Data items:
# # #
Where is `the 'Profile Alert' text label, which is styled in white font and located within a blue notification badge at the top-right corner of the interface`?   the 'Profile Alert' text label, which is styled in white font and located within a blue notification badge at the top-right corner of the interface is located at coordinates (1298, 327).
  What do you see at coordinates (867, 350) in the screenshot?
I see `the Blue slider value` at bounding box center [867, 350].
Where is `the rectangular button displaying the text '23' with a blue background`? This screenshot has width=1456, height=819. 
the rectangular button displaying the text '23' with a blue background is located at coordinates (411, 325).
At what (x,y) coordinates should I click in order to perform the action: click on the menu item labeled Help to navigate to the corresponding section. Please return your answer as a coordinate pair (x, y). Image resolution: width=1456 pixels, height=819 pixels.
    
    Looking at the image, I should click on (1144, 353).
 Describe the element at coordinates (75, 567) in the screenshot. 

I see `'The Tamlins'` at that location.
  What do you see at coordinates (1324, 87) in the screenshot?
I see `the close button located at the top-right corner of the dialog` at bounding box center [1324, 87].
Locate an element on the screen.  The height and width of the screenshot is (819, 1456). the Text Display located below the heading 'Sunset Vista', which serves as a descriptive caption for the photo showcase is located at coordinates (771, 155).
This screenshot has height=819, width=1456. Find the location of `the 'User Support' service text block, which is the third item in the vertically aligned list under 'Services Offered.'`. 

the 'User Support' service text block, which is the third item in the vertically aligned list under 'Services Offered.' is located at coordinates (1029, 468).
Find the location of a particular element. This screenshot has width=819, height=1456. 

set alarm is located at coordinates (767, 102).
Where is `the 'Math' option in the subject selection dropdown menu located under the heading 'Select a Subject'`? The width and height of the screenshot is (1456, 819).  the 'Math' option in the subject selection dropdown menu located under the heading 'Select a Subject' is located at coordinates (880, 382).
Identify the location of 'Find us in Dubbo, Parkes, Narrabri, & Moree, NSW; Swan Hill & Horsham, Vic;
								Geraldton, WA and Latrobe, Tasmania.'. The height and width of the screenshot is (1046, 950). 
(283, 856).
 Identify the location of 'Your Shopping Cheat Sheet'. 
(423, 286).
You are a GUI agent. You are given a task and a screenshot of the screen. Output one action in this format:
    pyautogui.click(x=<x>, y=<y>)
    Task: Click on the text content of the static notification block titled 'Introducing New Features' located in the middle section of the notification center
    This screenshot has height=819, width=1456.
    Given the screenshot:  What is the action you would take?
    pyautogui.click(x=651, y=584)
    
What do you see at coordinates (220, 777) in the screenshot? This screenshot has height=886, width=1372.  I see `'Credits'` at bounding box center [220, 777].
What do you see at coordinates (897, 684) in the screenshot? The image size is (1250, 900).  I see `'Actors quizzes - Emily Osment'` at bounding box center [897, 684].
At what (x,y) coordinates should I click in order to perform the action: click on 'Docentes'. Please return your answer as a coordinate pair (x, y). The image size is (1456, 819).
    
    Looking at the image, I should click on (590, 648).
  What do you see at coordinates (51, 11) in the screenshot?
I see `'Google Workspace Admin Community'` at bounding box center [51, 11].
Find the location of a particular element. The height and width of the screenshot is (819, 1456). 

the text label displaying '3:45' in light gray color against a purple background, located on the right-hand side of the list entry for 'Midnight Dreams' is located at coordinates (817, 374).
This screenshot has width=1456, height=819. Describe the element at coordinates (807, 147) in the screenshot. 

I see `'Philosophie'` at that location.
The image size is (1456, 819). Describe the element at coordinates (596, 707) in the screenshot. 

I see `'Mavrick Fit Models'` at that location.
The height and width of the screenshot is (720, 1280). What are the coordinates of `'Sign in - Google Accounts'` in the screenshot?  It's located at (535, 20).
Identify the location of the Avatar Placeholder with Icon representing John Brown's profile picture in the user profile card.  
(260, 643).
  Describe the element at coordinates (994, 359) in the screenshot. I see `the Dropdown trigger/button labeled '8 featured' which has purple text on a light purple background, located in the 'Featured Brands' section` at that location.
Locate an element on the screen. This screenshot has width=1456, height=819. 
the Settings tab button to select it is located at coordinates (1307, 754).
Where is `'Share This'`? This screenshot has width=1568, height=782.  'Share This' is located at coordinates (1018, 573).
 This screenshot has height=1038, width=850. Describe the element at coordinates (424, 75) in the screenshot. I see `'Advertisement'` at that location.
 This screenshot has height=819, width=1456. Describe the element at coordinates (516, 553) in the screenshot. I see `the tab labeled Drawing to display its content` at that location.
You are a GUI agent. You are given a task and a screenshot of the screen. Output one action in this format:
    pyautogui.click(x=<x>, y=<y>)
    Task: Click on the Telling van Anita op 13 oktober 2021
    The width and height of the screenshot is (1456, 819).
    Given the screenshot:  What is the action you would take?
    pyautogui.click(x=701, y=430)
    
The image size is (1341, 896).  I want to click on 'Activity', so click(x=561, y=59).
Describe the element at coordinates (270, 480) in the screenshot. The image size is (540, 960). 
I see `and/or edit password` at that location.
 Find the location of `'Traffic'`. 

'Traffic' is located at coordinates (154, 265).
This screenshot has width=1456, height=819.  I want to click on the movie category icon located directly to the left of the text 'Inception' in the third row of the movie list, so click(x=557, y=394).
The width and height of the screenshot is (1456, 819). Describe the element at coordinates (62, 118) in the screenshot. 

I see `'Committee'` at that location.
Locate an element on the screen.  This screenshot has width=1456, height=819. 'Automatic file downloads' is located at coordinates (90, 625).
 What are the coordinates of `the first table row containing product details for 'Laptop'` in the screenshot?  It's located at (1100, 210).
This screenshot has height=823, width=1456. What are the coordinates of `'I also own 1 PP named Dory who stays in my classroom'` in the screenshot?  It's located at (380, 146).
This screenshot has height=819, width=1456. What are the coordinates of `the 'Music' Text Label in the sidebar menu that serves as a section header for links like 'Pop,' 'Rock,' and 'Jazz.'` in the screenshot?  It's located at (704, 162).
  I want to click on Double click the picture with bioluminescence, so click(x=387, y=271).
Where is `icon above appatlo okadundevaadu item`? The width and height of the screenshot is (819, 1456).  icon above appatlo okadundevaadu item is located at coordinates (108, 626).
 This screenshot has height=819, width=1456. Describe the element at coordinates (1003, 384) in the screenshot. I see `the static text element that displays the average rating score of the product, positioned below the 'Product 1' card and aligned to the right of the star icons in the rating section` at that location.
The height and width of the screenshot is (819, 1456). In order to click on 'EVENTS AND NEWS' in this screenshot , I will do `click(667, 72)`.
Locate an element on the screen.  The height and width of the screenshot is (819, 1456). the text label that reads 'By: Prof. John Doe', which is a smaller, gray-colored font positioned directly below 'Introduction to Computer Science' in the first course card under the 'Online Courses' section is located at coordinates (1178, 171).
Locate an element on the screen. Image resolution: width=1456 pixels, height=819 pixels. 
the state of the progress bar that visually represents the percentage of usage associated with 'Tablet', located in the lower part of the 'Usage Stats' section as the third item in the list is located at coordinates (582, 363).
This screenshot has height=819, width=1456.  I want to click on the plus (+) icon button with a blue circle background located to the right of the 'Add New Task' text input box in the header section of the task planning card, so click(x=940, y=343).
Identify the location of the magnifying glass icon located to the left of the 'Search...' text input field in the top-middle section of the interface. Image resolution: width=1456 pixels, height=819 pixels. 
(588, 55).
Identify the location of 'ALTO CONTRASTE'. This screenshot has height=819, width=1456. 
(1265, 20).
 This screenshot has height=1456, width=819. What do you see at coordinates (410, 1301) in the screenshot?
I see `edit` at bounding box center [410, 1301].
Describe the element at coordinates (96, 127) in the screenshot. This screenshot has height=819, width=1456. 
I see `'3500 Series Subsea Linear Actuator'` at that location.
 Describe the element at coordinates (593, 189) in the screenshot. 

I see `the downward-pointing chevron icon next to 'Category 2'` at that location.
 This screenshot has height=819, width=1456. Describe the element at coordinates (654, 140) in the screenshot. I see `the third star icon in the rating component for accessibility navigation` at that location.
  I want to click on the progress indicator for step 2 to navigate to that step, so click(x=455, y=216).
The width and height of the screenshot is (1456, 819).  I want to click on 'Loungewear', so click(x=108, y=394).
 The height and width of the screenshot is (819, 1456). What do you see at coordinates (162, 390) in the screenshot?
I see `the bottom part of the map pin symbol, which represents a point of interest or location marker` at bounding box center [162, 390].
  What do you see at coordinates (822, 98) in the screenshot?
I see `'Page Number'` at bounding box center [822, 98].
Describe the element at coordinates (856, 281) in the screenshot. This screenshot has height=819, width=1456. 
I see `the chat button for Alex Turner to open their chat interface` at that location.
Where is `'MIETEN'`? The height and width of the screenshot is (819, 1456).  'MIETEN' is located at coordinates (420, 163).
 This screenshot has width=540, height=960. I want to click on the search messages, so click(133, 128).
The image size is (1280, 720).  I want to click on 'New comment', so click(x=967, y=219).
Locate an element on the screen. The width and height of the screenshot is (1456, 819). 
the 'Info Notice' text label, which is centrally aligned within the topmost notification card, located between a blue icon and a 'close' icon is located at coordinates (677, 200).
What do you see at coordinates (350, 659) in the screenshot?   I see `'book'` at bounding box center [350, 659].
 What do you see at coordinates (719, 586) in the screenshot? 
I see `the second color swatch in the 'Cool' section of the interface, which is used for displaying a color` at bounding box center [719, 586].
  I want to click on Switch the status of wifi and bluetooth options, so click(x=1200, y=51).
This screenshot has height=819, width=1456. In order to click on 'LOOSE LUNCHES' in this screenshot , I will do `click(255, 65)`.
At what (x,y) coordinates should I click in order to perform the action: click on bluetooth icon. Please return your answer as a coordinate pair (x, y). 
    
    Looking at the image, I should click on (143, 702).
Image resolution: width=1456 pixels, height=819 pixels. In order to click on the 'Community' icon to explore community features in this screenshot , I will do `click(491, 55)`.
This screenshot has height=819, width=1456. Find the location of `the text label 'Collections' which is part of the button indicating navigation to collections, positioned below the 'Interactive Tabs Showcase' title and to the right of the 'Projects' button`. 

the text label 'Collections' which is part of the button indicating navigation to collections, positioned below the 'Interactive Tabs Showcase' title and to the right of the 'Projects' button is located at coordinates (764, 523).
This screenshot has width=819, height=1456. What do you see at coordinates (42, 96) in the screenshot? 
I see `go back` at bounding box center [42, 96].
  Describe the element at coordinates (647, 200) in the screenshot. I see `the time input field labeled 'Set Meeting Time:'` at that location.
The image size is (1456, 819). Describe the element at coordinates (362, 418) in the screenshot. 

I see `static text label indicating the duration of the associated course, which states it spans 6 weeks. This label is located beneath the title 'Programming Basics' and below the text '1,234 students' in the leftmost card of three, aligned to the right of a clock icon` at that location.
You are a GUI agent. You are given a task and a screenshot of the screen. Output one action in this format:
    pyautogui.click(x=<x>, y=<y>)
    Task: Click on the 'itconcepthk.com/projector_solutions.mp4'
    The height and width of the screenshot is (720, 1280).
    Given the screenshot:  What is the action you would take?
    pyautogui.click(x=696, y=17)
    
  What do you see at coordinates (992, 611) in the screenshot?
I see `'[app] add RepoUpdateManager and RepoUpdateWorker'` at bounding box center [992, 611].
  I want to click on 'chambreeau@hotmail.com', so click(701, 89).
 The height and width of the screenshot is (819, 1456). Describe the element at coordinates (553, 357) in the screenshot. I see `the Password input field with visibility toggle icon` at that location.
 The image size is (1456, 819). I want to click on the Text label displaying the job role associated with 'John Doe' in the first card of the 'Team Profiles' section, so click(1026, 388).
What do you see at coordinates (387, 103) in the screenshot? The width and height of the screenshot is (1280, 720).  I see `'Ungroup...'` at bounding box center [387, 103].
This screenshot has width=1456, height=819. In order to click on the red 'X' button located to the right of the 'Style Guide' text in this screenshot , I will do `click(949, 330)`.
# # #
- _Task statement_
Please rewrite the lines starting at the one containing "What do you see at coordinates (1324, 87)" and ending at the one containing "coordinates (880, 382)." as a Markdown table with the columns Row and Line, leaving out any blank lines.

- _Finished exercise_
| Row | Line |
|---|---|
| 1 |   What do you see at coordinates (1324, 87) in the screenshot? |
| 2 | I see `the close button located at the top-right corner of the dialog` at bounding box center [1324, 87]. |
| 3 | Locate an element on the screen.  The height and width of the screenshot is (819, 1456). the Text Display located below the heading 'Sunset Vista', which serves as a descriptive caption for the photo showcase is located at coordinates (771, 155). |
| 4 | This screenshot has height=819, width=1456. Find the location of `the 'User Support' service text block, which is the third item in the vertically aligned list under 'Services Offered.'`.  |
| 5 | the 'User Support' service text block, which is the third item in the vertically aligned list under 'Services Offered.' is located at coordinates (1029, 468). |
| 6 | Find the location of a particular element. This screenshot has width=819, height=1456.  |
| 7 | set alarm is located at coordinates (767, 102). |
| 8 | Where is `the 'Math' option in the subject selection dropdown menu located under the heading 'Select a Subject'`? The width and height of the screenshot is (1456, 819).  the 'Math' option in the subject selection dropdown menu located under the heading 'Select a Subject' is located at coordinates (880, 382). |